Marie Curie – French Physicist
Marie Curie was a Polish-born French physicist. She was the first woman to win a Nobel Prize in Physics, which she accomplished in 1903 with her husband Pierre Curie. She was awarded the Nobel Prize in Chemistry in 1911, which made her the first person to win two Nobel Prizes. Marie Curie was modest when speaking of her extraordinary accomplishments, but she made tremendous advances in science. Her impact on the scientific world can be seen in countless ways, ranging from the development of atomic physics to the everyday use of x-rays.
Born as Marya Skłodowska in Warsaw, Poland on November 7, 1867, Marie Curie was the youngest of five children. Her parents were both well educated; her mother, Bronsitwa Boguska, was a pianist, singer, and teacher, while her father, Ladislas Sklodowski, was a mathematics and physics professor. She suffered great losses as a child through the deaths of her oldest sister and mother. Marie’s oldest sister, Zofia, died of typhus when Marie was only eight, and her mother died after a five-year battle with tuberculosis when Marie was eleven.

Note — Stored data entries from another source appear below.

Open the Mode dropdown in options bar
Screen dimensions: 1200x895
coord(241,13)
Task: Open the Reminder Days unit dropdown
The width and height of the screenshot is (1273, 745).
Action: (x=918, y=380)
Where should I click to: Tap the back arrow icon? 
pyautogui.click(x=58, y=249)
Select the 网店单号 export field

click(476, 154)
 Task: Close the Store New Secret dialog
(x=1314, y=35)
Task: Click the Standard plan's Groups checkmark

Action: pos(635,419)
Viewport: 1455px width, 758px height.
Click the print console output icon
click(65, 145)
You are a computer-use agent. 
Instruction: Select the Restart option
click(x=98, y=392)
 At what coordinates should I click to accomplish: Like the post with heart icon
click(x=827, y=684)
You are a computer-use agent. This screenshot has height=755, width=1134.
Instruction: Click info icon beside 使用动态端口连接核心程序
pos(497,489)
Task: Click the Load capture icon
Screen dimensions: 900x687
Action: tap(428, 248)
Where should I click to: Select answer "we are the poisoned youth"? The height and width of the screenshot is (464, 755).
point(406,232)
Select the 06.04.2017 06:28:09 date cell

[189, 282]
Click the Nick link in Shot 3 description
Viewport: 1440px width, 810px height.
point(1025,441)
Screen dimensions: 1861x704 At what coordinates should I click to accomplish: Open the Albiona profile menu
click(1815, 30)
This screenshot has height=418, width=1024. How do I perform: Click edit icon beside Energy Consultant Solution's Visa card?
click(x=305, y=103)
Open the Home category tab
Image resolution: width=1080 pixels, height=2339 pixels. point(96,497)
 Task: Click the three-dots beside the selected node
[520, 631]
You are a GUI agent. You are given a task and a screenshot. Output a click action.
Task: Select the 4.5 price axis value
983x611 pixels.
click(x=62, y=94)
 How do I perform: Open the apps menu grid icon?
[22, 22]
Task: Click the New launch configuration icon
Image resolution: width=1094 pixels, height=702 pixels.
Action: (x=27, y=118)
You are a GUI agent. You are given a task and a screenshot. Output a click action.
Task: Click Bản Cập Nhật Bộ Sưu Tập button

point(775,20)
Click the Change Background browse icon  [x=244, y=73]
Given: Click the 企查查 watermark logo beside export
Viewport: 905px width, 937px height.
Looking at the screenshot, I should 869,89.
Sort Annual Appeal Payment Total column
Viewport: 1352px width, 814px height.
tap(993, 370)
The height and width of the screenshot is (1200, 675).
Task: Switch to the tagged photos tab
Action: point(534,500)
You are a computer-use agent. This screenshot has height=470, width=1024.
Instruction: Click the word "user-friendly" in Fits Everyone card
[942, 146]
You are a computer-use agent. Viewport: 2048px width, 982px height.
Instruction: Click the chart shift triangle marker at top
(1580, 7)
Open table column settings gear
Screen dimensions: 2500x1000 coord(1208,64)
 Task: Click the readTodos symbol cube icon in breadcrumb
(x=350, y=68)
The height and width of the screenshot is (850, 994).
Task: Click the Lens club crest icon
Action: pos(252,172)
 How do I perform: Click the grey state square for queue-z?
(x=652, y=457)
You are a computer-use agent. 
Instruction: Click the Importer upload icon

Despite these hardships, Marie became the star student in her classes at the boarding school she attended in Warsaw, which her mother had helped to manage before she became ill. Marie graduated when she was only fifteen and had the ambition to continue her education in mathematics and physics, which both fascinated her. She wanted to enroll in the University of Warsaw, as her brother Józef did, but was unable to since the university did not accept women.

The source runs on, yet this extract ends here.